# Precision Devices - One RTA



## Rob Fisher (31/5/18)

Another RTA I picked up in Stuttgart... Portuguese Maker. Precision Devices - One RTA. I had never heard of the company or the tank but it looked interesting... I didn't expect much and didn't take any pics while I was building it and it was a really simple build and wicking and I was up and running in no time at all.

Right away I was impressed with the air flow and the flavour of the One RTA. It has three different airflow holes and it's a wide open airflow to a restricted DL. Also nice and quiet.

This tank is in the top 5 right away... more on it after I have used it for a while.
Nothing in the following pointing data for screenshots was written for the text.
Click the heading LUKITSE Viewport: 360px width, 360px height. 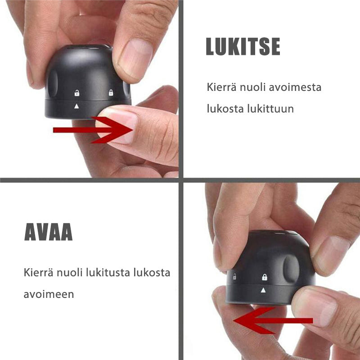coord(243,46)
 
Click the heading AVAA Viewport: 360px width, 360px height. coord(49,232)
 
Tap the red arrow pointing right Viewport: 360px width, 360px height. coord(93,130)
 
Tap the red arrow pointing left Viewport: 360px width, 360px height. coord(273,320)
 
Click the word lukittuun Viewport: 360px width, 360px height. coord(270,108)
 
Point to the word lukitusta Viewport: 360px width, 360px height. coord(108,273)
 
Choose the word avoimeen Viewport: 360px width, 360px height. coord(49,294)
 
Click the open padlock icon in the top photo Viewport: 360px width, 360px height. coord(77,93)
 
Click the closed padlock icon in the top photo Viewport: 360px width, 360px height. coord(111,93)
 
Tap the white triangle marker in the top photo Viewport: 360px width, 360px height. coord(76,106)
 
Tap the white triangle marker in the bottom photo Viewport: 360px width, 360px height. coord(263,290)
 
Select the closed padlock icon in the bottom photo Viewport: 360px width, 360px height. coord(265,277)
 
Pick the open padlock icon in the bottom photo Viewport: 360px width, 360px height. coord(234,276)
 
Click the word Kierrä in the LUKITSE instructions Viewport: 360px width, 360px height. coord(221,87)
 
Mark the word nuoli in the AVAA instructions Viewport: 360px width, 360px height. coord(69,273)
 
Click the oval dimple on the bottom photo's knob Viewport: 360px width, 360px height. coord(291,269)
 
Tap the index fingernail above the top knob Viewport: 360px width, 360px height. coord(135,59)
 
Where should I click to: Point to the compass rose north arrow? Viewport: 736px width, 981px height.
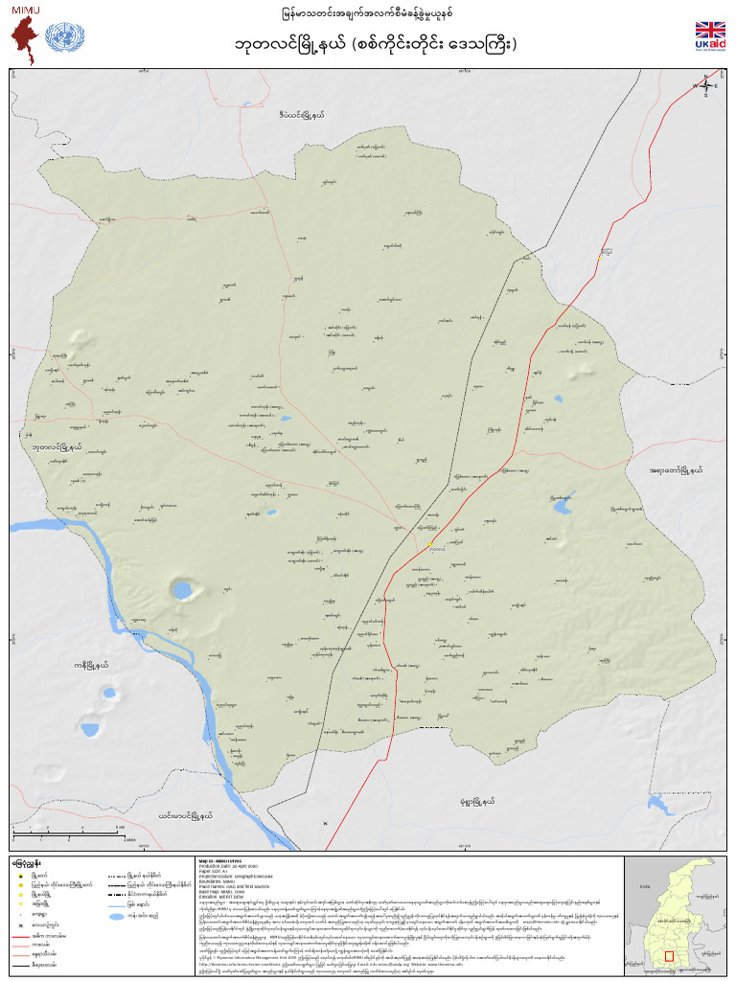pyautogui.click(x=705, y=86)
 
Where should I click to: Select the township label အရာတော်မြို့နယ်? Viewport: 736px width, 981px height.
pyautogui.click(x=676, y=470)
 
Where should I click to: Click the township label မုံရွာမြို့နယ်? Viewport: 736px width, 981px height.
pyautogui.click(x=476, y=801)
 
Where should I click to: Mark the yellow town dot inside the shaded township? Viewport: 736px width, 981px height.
pyautogui.click(x=431, y=542)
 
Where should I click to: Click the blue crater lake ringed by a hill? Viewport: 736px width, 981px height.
pyautogui.click(x=181, y=588)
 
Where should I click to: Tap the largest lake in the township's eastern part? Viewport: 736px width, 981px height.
pyautogui.click(x=558, y=504)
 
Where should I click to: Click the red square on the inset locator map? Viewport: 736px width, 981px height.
pyautogui.click(x=670, y=955)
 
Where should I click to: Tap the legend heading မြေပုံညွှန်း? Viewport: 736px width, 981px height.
pyautogui.click(x=26, y=862)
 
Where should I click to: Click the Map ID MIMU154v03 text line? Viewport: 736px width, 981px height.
pyautogui.click(x=224, y=859)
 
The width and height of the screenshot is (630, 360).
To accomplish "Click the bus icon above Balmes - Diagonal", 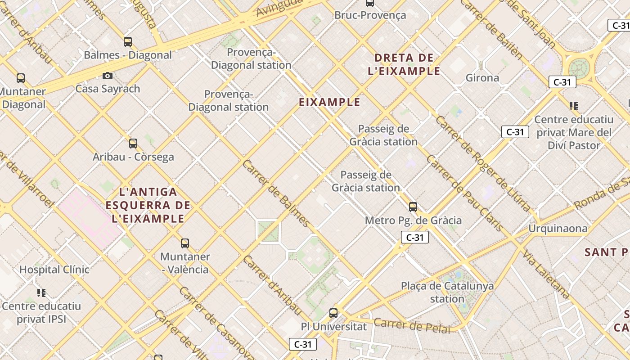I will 128,42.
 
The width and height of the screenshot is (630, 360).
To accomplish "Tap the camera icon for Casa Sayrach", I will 107,76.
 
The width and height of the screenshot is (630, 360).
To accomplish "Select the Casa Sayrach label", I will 108,89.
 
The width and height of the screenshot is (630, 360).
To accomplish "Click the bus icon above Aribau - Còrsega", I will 133,144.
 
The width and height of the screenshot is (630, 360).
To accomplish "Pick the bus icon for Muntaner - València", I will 185,243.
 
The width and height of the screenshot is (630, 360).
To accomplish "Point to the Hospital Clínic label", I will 54,270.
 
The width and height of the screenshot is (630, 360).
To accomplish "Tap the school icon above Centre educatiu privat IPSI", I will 42,293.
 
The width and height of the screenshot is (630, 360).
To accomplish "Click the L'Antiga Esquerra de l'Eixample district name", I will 148,205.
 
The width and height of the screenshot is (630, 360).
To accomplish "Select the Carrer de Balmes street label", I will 276,193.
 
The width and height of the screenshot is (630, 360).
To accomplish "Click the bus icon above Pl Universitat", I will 333,313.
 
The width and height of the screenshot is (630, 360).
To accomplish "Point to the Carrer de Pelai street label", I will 412,325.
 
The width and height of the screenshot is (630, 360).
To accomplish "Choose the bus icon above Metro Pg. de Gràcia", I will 413,207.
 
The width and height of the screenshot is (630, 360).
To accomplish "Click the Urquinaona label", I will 558,229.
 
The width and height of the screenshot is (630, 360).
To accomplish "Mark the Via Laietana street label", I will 546,274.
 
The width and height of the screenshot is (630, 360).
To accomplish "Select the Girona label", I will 482,78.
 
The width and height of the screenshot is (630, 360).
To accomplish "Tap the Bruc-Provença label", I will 370,15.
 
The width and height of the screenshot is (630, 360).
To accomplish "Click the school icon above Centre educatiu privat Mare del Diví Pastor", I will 574,106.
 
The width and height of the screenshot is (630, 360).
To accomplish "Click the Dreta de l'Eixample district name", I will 404,64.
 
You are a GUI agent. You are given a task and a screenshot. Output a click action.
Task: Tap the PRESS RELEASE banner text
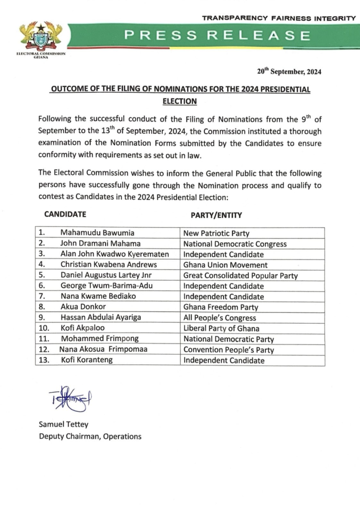pyautogui.click(x=217, y=36)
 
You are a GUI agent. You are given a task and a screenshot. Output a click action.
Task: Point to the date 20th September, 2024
pyautogui.click(x=289, y=72)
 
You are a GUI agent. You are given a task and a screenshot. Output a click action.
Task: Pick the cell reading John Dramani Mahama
pyautogui.click(x=100, y=244)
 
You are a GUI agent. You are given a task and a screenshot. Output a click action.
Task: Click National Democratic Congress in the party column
pyautogui.click(x=235, y=244)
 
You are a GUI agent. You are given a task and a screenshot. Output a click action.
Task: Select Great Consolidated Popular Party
pyautogui.click(x=240, y=276)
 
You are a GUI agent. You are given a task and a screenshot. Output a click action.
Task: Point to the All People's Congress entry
pyautogui.click(x=220, y=318)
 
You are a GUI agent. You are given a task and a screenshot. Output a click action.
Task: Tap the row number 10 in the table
pyautogui.click(x=43, y=329)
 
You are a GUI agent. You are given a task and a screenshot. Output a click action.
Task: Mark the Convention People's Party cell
pyautogui.click(x=229, y=350)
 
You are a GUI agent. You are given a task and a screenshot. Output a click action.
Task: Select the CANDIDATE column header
pyautogui.click(x=65, y=214)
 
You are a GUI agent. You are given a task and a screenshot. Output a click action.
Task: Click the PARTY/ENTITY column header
pyautogui.click(x=216, y=215)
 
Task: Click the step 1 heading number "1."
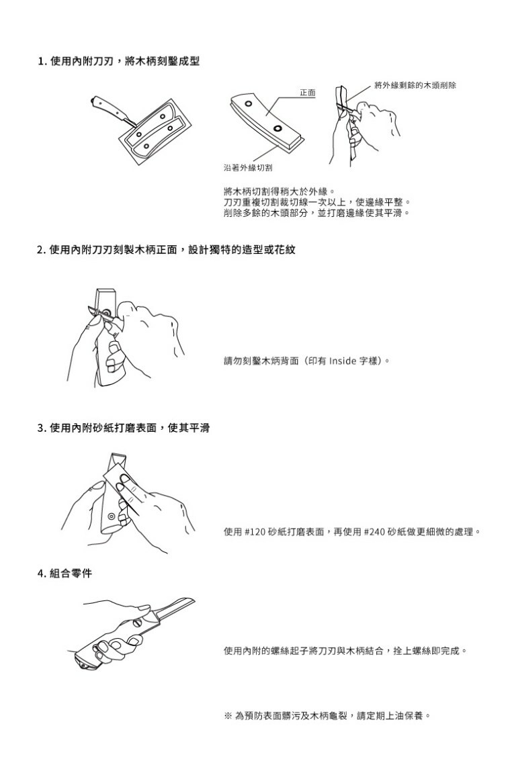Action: tap(42, 62)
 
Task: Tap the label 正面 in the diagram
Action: tap(308, 93)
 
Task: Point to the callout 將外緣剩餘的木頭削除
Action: tap(415, 85)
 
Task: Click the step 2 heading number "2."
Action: tap(42, 250)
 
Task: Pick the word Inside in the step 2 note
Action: tap(343, 361)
Reactions: Like 3 | Winner 3


----------



## Silver (31/5/18)

Looks great Rob!

Reactions: Like 1


----------



## Viper_SA (31/5/18)

That mod!

Reactions: Agree 2


----------



## Rob Fisher (31/5/18)

Finally found a review for the One RTA... I needed a review to work out what the juice flow story was! The review is spot on... outstanding flavour... but no way to shut off juice flow and leaking on refill! Fail.

Reactions: Informative 1


----------



## Rob Fisher (31/5/18)

Despite the crap with the leak on refill I find myself using the tank because the airflow and flavour are so good!

Reactions: Like 2


----------



## Silver (1/6/18)

Rob Fisher said:


> Finally found a review for the One RTA... I needed a review to work out what the juice flow story was! The review is spot on... outstanding flavour... but no way to shut off juice flow and leaking on refill! Fail.




Love the summary Rob - so I dont need to watch the video

Reactions: Like 1 | Agree 1


----------